### What you need to do
The answer should consist of the full listing below, repeated exactly and free of pictures.

* * *

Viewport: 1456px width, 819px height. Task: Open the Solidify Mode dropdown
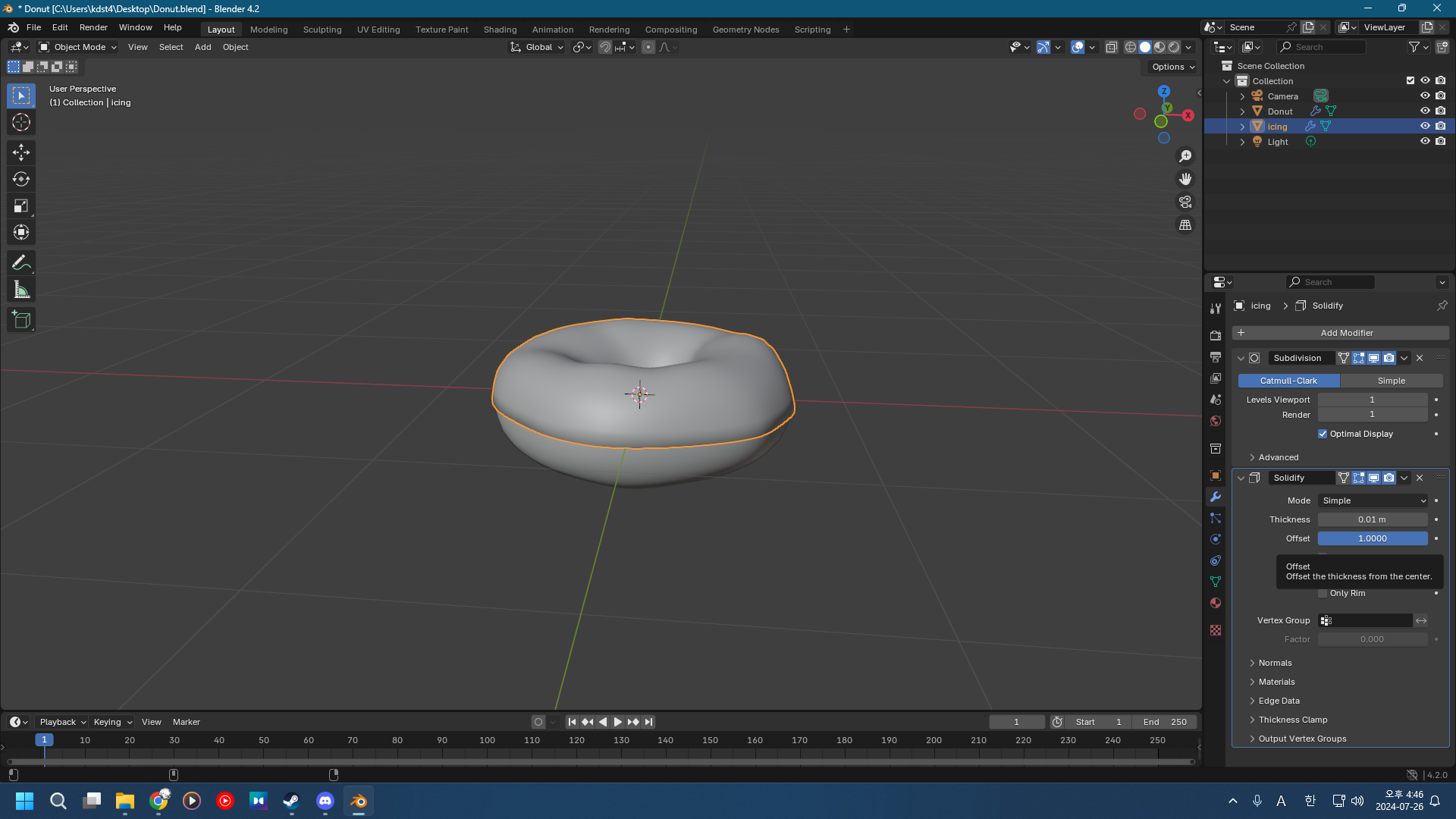point(1373,500)
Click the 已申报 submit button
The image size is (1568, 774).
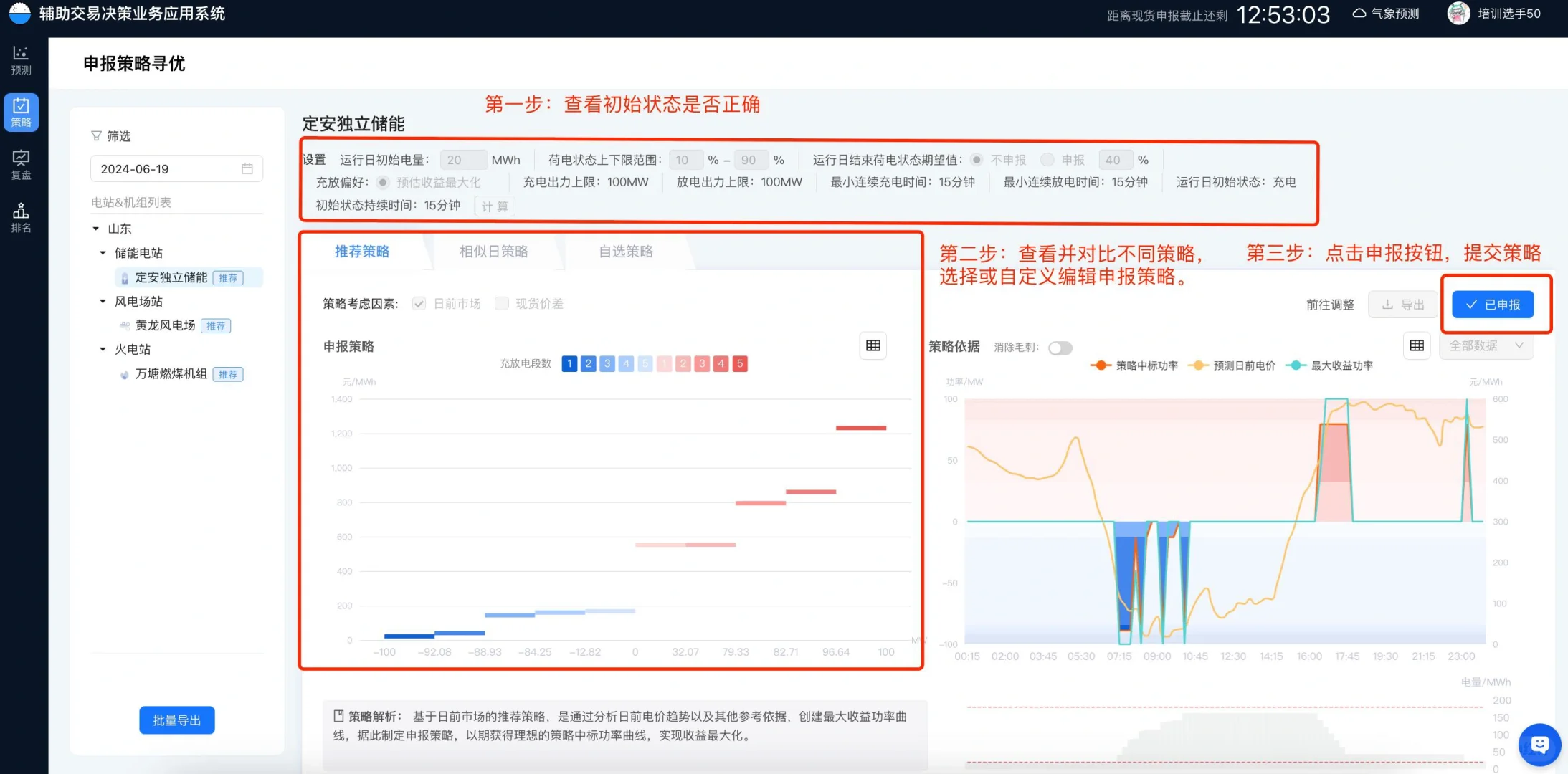click(x=1493, y=304)
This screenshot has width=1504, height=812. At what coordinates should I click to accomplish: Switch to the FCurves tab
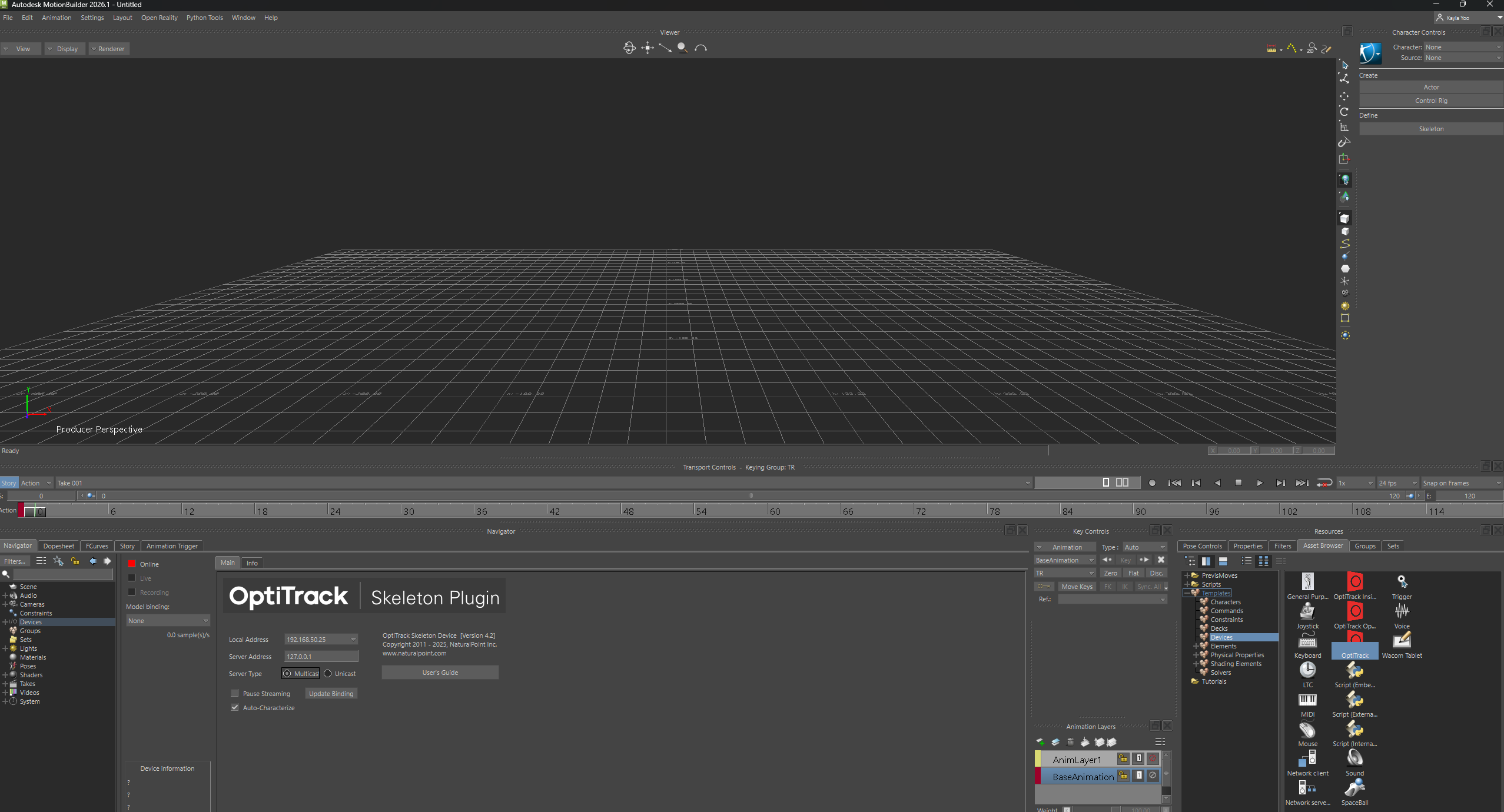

* * *

### Response to the exercise
Viewport: 1456px width, 819px height. Task: Open the Solidify Mode dropdown
point(1373,500)
Click the 已申报 submit button
The image size is (1568, 774).
click(x=1493, y=304)
This screenshot has width=1504, height=812. At what coordinates should I click to accomplish: Switch to the FCurves tab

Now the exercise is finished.